-- START OF Data to process --

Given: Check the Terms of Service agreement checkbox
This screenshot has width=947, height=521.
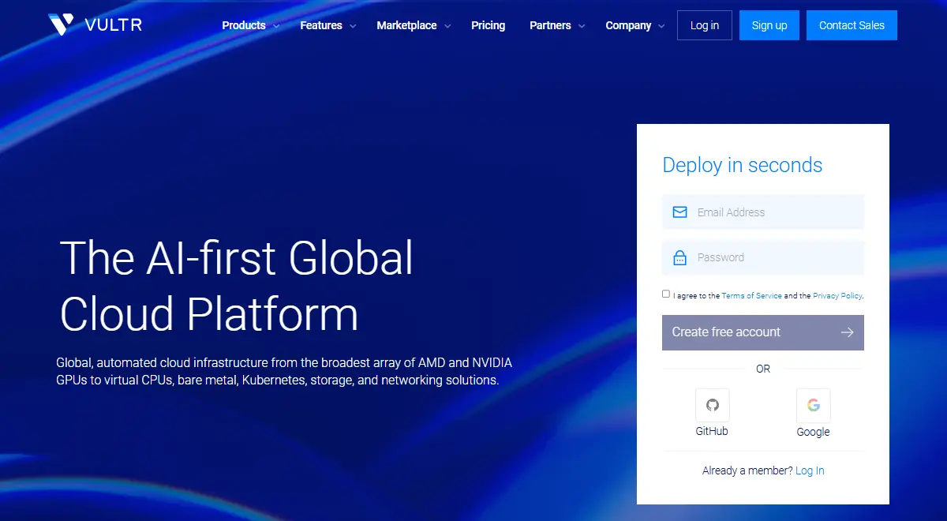Looking at the screenshot, I should pos(666,293).
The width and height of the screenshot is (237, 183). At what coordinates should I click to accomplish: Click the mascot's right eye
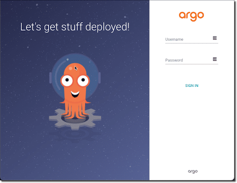(x=83, y=80)
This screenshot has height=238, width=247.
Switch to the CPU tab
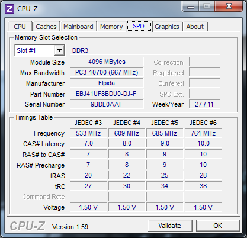tap(20, 27)
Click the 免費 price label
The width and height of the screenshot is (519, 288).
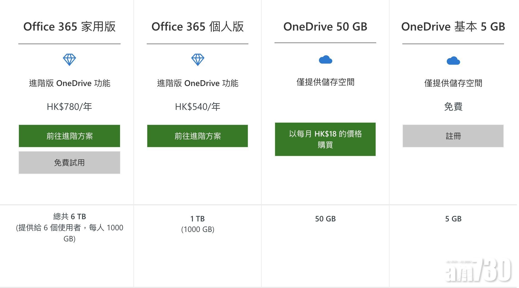[453, 107]
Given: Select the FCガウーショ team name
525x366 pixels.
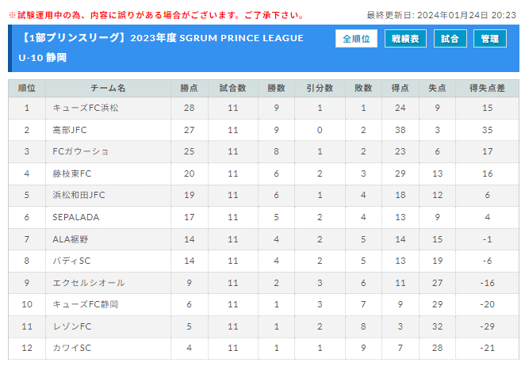Looking at the screenshot, I should (80, 151).
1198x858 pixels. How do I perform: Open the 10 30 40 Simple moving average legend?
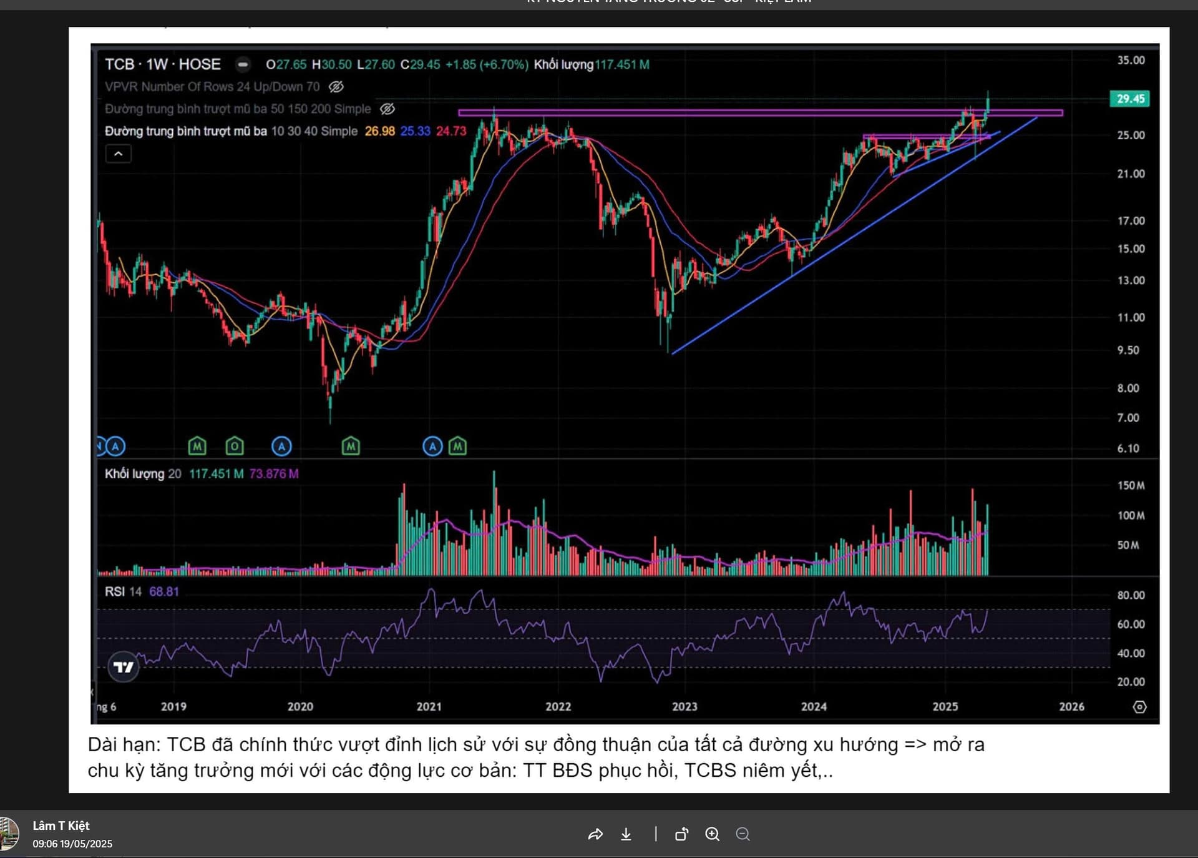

-- END OF Data to process --

Instructions to follow :: Count the lines above that contain the word "Click". Reply with the number only.

Written reply :: 2